April Interviews - Part Two

And barely needed any of it. The test was entirely about the spotting and correcting syntax errors in DATA steps and drawing very simple-minded conclusions from some toy data. Most of the interview was about the kinds of issues that a mid-level account manager with some basic data skills would handle. Exactly, in fact, the kind of person that the other two candidates were. The interview and group exercise were entirely focussed on what we "insights" we might sell to the clients. Since their product, if indeed you could call it that, was not about using personal data to communicate with people, but selling aggregated data to corporate and state users, I was frankly struggling. The commercial use of "big data" is exactly about communicating with individual consumers, even if there is the occasional attempt to hype applications to economic and social trend-spotting. (If that stuff had half a snowflake's chance in hell of yielding useful results, the hedge funds and investment banks would be wooing Cathy O'Neill and her ilk with serious money. If they are, she's not telling.)  However, at the point of the interview process I was trying my best, and was troubled if at all by the comparative composure of a tall young lady I shall call The Blonde, because she was. Even at the time I thought she looked like someone who knew she had a lock on the process. Perhaps at EE there's a presumption in favour of the internal applicant. Her first words on meeting, after the introductions were "Oh I didn't know they had advertised it externally". 
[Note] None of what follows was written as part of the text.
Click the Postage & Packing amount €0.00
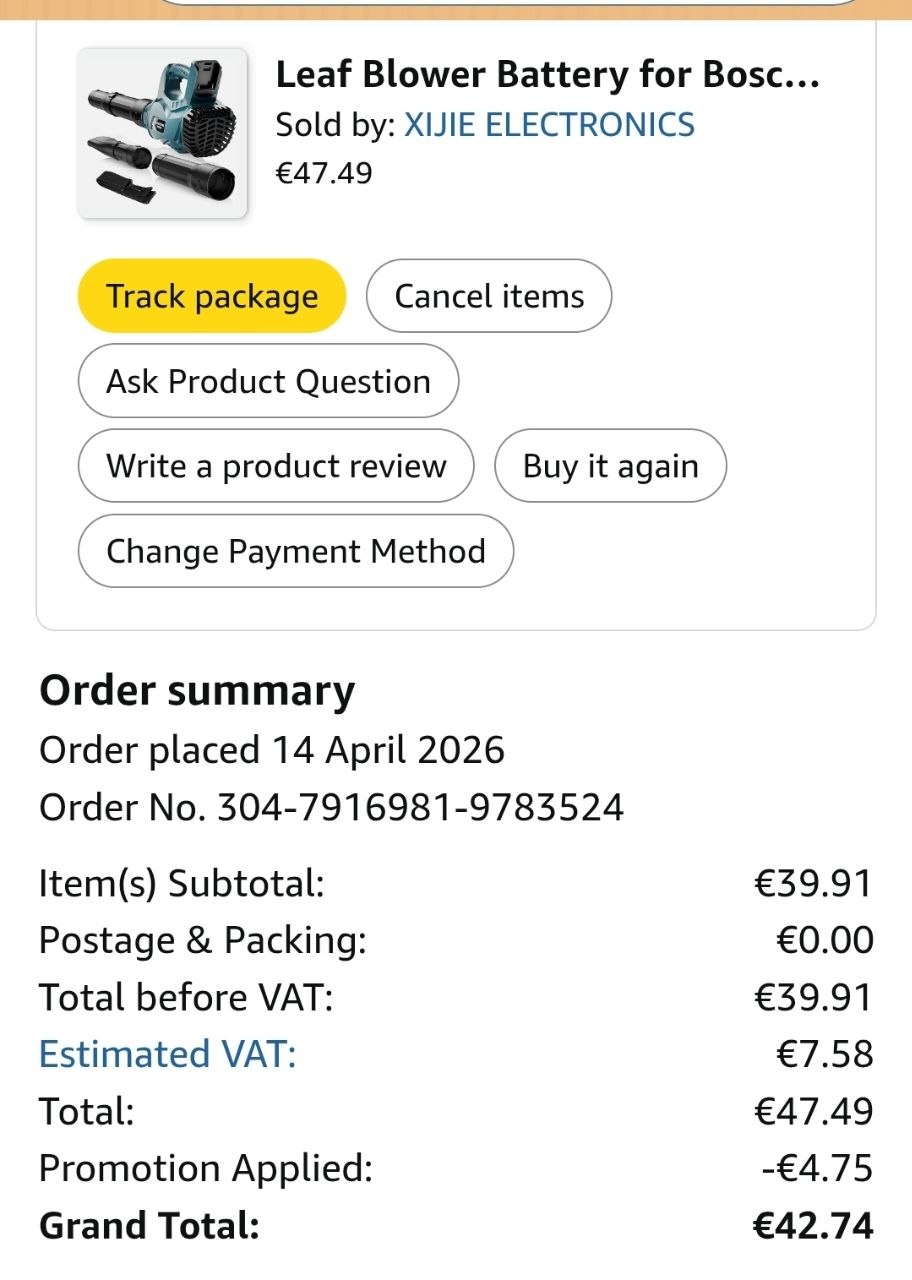The image size is (912, 1280). [824, 940]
The next day I went to my tweve-step meeting in Chelsea for the first time since the weather got stupid cold. Whatever it is in those rooms that lets the unconscious work and communicate with the rest of the brain started to do its stuff, and it started going through the interview. I was very angry for a couple of hours the next evening. Banging-the-steering-wheel-shouting-obscenities angry. Not because I wasn't going to get the job, but because the whole process was a fraud. The job title was "Data Scientist", which is pretty much accepted to be a role that requires a mixture of data handling, statistics, interpretation and presentation and all at a fairly high level. What I had had was an interview for a position known as "The Account Blonde". This is usually a young woman with a pleasant manner, docile enough to rote-learn the company ideology, and with just enough tech so she can talk the talk and do a little walking of her own. Occasionally the Account Blonde is a guy, but only rarely. Account Blonde is a commercially important role, but not one for which you would hire anyone with the chops to be a Data Scientist.

So what was I doing there at all? The EE guys had reached the point where they were pretty sure they needed their first Account Blonde, but they had a slight reservation. So why not put out another ad for the type of person they think they might need, and run the two side-by-side? Compare, contrast, inform their doubts and make a decision. This has happened to me before, and I can understand that, but contra to the proverb, the more I understand, the less I forgive. (I think the proverb is about not condemning one partner in a  marriage for having an affair until you've me the other one.) It's deception and it's thoughtless.

Would I even think about another job at EE now? Well, let's see? What evidence do I have about them? Oh yes. They advertise jobs they have no intention of filling. The only person who has a positive experience is the Blonde who got the job. If I'd got it, she would have rightly felt cheated. This approach is pretty much guaranteed to burn goodwill planks at one or other end of the bridge. I was being used as a pace-setter. 

Describing the emotional roller-coaster ride I had that Tuesday is a little difficult, because of what it says about me and my life right now. I had moments where I was thinking "Jesus Christ I want that job, I want to get out of here, I could use the money, hell it will change my life" and other moments when I was thinking "Mmmm, Paddington, travel and maybe longer hours". But mostly it was stuff around the "I really want that job". And all on the inside. No-one to share with. I don't usually share this stuff anyway, until the results are in. Nobody sounds more cluelessly desperate than someone talking about their hopes for the outcome of a job interview. Even writers sound more convincing and grown-up talking about rejections and speculative meetings than wage-slaves do talking about their interviews. 

One advantage of Being On The Program is that one gets a Higher Power. Inside the rooms, this is an idea we understand implicitly. Outside the rooms, it is at best New Age twaddle. In my case, let's say that it meant that, however incoherently, I recognised that having more money and changing my job was not what I needed to do to improve my life. That I was trying to distract myself, and that I was lucky I didn't get an offer I would be sorely tempted to accept. Instead I need to accept that I have enough to improve the quality of my life, though I may not know how just yet.